L’eau déplace les chemins

Les pas défont les chemins

Le pied suit

Ce que la tête a serré jusqu’à prendre sa forme

Bernard Noël l’explique mieux que quiconque : « Alors, qu’est-ce qu’on voit quand on voit ? Je pense qu’on voit surtout des mots et que ces mots on les prend pour des choses. Cela a un côté désespérant mais aussi un côté exaltant parce qu’on se dit : tiens, le dehors n’est pas si différent du dedans… Donc, tout à coup, une espèce de mise au monde se fait, qui élargit celle de l’intimité[…] » Du jour au lendemain, Bernard Noël – Entretiens avec Alain Veinstein, L’Amourier éditions.

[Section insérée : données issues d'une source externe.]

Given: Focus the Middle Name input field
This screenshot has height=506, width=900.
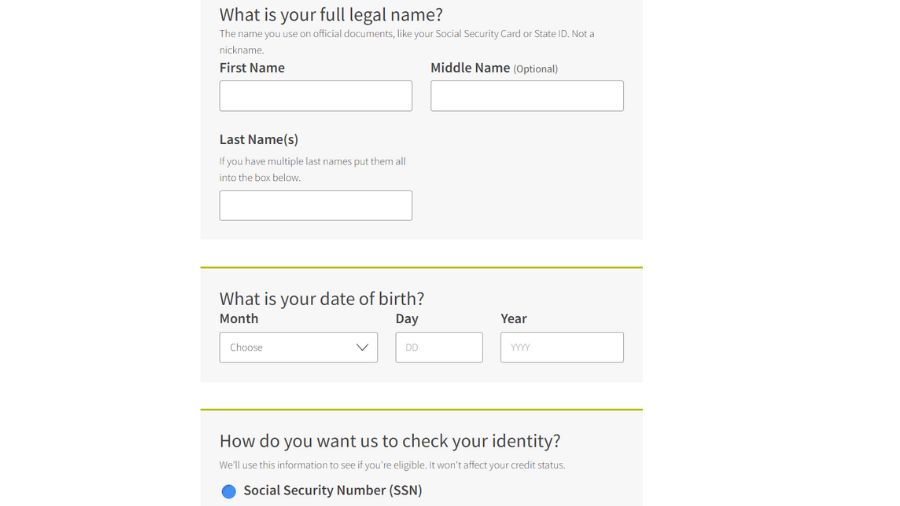Looking at the screenshot, I should [527, 96].
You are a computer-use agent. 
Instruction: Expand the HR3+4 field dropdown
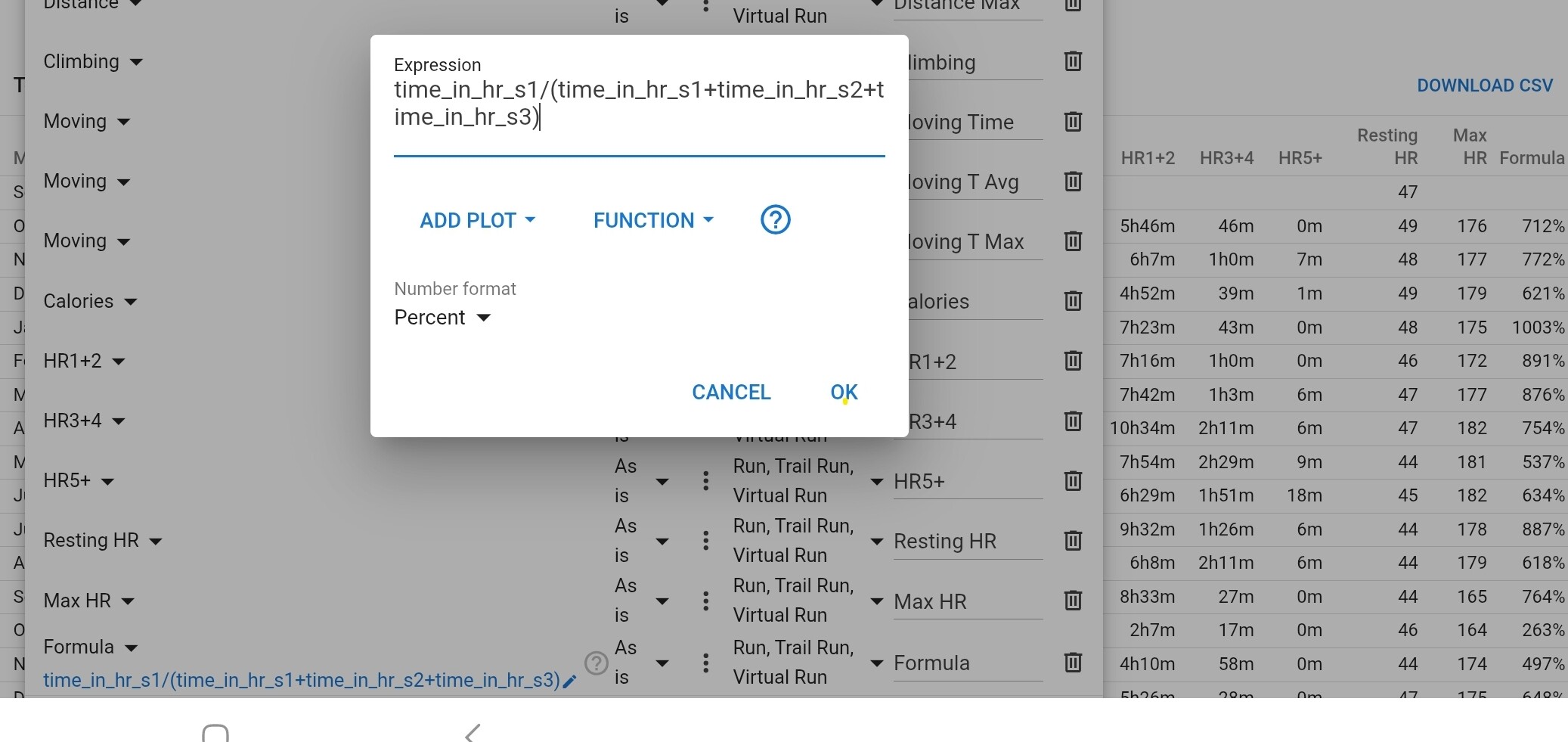[x=83, y=421]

De même que Pétrarque écrit son « Ascension du mont Ventoux » comme une quête spirituelle, nous pouvons déchiffrer, dans ces « Calanques », une marche dans la vie avec ses hésitations :

Sans chemin

Le regard attend

Sur la terre ouverte

Ou son courage:

Se relever à l’intérieur de sa trace

Mettre la terre debout

Le geste dedans

Une marche… notre marche, notre vie, débarrassée du superflu, épurée jusqu’au vif.